The reduction or loss of
plakoglobin expression in late-stage
bladder cancer has been correlated with poor survival where upregulation of this
catenin member by
histone deacetylase inhibitors has been shown to accompany tumour suppression in an in vivo model. In this study, we directly addressed the question of the role of
plakoglobin in bladder
tumorigenesis following restoration, or knockdown of expression in bladder
carcinoma cell lines. Restoration of
plakoglobin expression resulted in a reduction in migration and suppression of tumorigenic potential in vivo. Immunocytochemistry revealed cytoplasmic and membranous localisation of
plakoglobin in transfectants with < 1% of cells displaying detectable nuclear localisation of
plakoglobin.
siRNA knockdown experiments targeting
plakoglobin, revealed enhanced migration in all cell lines in the presence and absence of
E-cadherin expression.
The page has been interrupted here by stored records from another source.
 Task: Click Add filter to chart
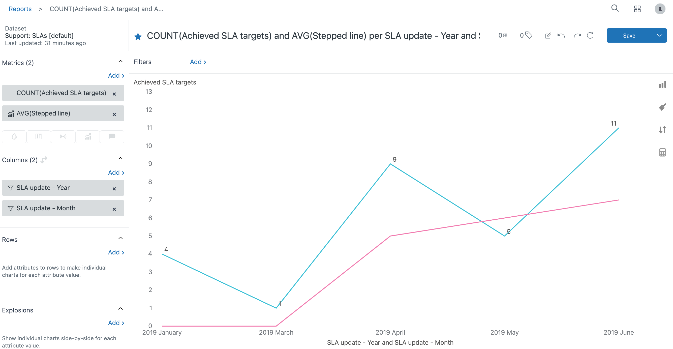198,61
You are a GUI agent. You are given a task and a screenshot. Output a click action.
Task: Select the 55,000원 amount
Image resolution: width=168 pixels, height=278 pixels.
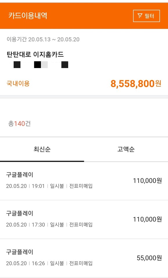[149, 258]
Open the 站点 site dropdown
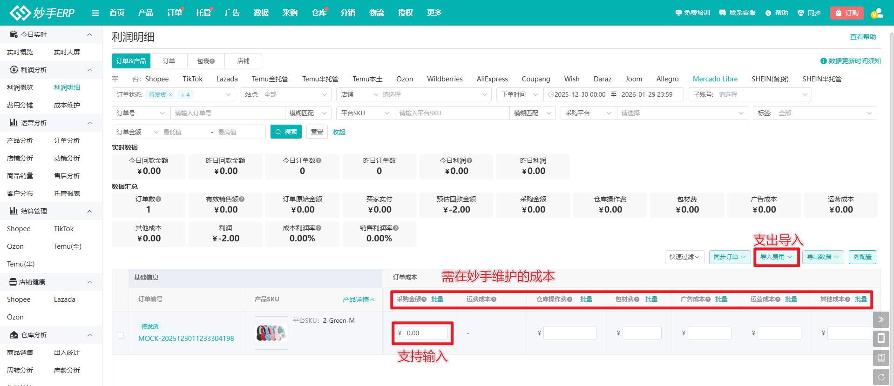 [286, 94]
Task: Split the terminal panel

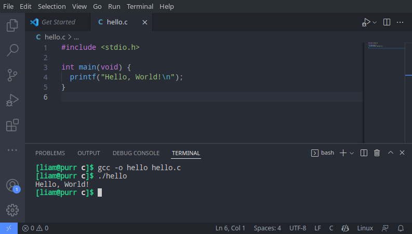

In bladder cell lines expressing low levels of
plakoglobin and desmoglein-2, elevated levels of desmoglein-2 were detected following restoration of
plakoglobin expression in transfected cell lines. Analysis of wnt signalling revealed no activation event associated with
plakoglobin expression in the bladder model. These results show that
plakoglobin acts as a tumour suppressor gene in bladder
carcinoma cells and the silencing of
plakoglobin gene expression in late-stage
bladder cancer is a primary event in tumour progression.